Por el despliegue de imaginación que hay a lo largo de todo el relato y a pesar de que se podrían recortar algunas partes un tanto excesivas (por ejemplo, dar demasiados detalles acerca de la afición del inspector por la costura, su descendencia de una modista de la Chelito, etc…)

Por su redacción cuidada y elegante.

Por la fina ironía de un gran número de frases mezclada con alguna que otra procacidad desternillante.

Por los dinámicos bigotes del inspector, sus semejanzas con Mr. Potato y su actitud similar al gato de Cheshire, una curiosa trinidad encarnada en un único personaje.

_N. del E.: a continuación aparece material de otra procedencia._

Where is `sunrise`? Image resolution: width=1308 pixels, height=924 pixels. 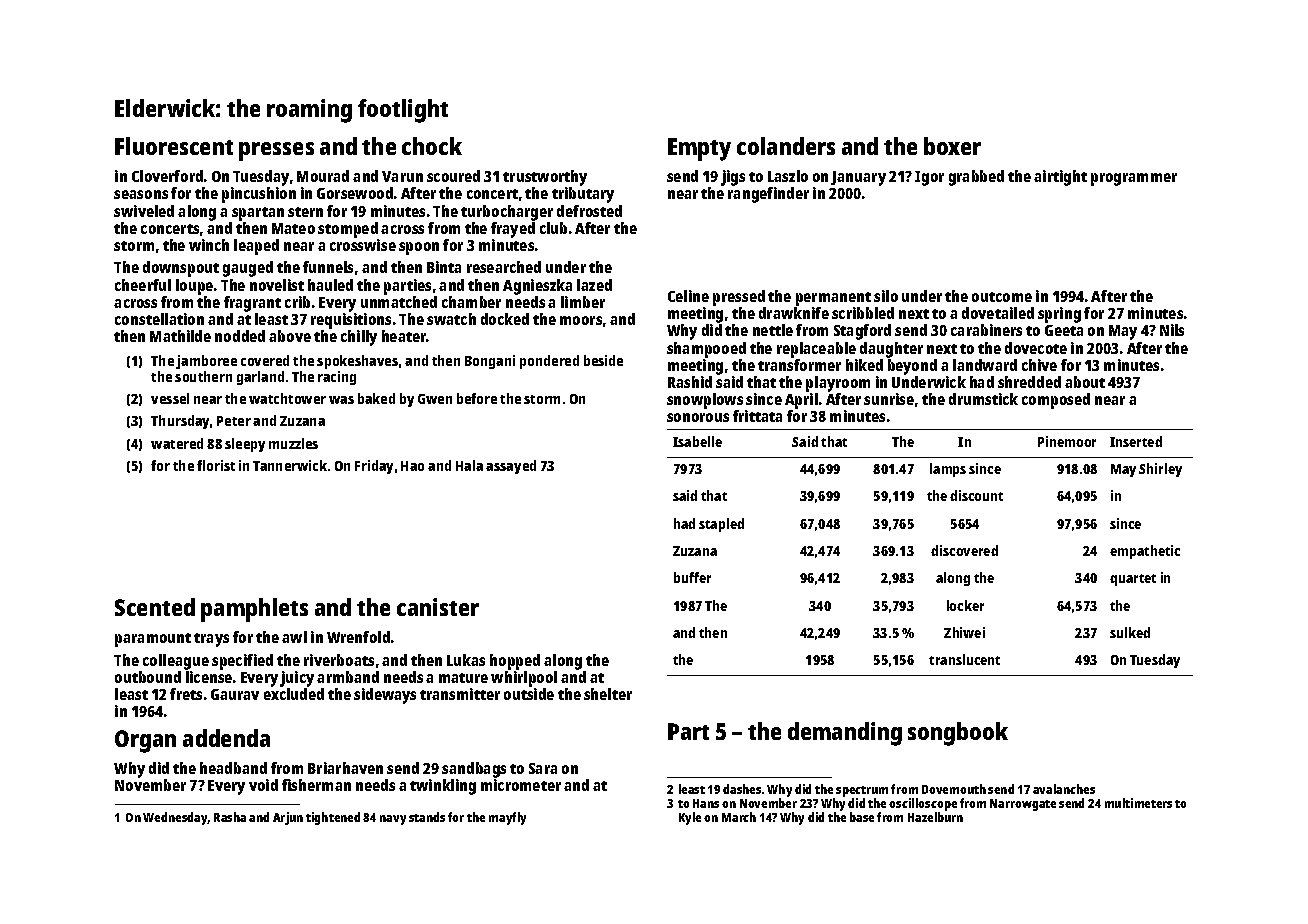 sunrise is located at coordinates (889, 399).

Por el aroma de alta cultura y baja cutrez que se combinan en dicho inspector que tan pronto solicita libros del Círculo de Wittgenstein como estampitas de San Mateo; lo cual también sucede con el narrador, que escucha a Tomás Luis de Victoria y prepara platos culinarios de diseño, pero luego compara a su señora esposa con una morsa y es nieto de un carterista corto de pierna y brazo de la calle Preciados.

Por el peculiar amor de Carlota por la cultura japonesa y su amor por la libertad, sin prejuicios por ser madre y abandonar a sus hijos.

Por una frase inicial absurda y deliciosa: «Durante algunos meses tuve bajo mi cama a un inspector de Hacienda» y confirmarnos al final que el tipo no era más que un cabronazo.

Y porque la votación popular es sabia en algunos casos.

Por todo esto, nada más y nada menos, Mi buen amigo, se merece ganar este concurso.

II. En esta ocasión coincidimos con la votación popular. También a mí me parece que este debe ser el cuento ganador. Es un cuento muy bien armado, divertido, y que viene a poner en imágenes aquello de por la caridad entra la peste. Después de todo, Hacienda es Hacienda y termina por llevárselo todo, hasta la alegría.

El cuento me parece que está lleno de humor, un humor irónico, ajustado, que nos permite ir viendo ese proceso de transformación del personaje, que acaba por comprenderlo todo, cumpliendo así con las formas paradigmáticas del relato, que, como todos sabemos, dicen que toda historia es el relato de un cambio de conciencia.

Aunque el cuento está muy bien, también todos sabemos que casi siempre las obras son susceptibles de algunas mejoras. Y, en mi opinión, estos ajustes estarían encaminados a simplificar un poco, no abusar de las enumeraciones, acortar un poco el texto. Los guiños literarios estás muy bien, pero quizá son excesivos, con menos conseguirías el mismo efecto. Bueno, pequeños ajustes, que ayudarán a reforzar tantos, tantos aciertos como tiene el cuento. Muchas felicidades.